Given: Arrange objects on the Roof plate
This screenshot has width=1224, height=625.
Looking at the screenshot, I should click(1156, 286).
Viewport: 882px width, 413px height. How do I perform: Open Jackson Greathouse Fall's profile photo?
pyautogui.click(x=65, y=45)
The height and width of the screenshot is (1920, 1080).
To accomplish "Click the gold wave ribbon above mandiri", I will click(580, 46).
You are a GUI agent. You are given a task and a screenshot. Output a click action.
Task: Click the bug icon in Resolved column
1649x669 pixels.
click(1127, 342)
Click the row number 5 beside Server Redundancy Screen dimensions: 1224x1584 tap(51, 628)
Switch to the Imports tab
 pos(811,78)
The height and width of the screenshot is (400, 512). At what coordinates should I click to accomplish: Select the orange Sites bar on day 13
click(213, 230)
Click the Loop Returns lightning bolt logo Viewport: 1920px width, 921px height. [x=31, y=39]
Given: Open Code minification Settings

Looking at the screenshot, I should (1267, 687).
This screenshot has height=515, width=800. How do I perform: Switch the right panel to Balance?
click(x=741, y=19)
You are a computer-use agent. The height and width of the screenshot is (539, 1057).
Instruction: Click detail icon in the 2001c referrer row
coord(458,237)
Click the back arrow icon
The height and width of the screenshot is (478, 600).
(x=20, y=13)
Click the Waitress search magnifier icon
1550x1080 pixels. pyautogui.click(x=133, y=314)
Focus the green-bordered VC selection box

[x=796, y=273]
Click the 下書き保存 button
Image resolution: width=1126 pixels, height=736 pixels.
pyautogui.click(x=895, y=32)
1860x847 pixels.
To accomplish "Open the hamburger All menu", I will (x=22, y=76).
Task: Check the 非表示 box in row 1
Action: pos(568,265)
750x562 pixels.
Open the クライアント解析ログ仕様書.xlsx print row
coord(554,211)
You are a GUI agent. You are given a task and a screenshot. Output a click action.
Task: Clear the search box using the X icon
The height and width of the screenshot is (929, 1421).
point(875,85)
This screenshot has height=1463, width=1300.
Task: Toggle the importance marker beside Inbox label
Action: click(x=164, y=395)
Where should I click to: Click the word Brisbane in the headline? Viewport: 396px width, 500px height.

··········

**YOUR INSTRUCTIONS**:
Take the line that contains "The height and width of the screenshot is (929, 1421)." and every line after it through the end of the listing above, and repeat them exactly.

**SOLUTION TO THIS PROBLEM**:
The height and width of the screenshot is (929, 1421).
point(875,85)
This screenshot has height=1463, width=1300.
Task: Toggle the importance marker beside Inbox label
Action: click(x=164, y=395)
Where should I click to: Click the word Brisbane in the headline? Viewport: 396px width, 500px height.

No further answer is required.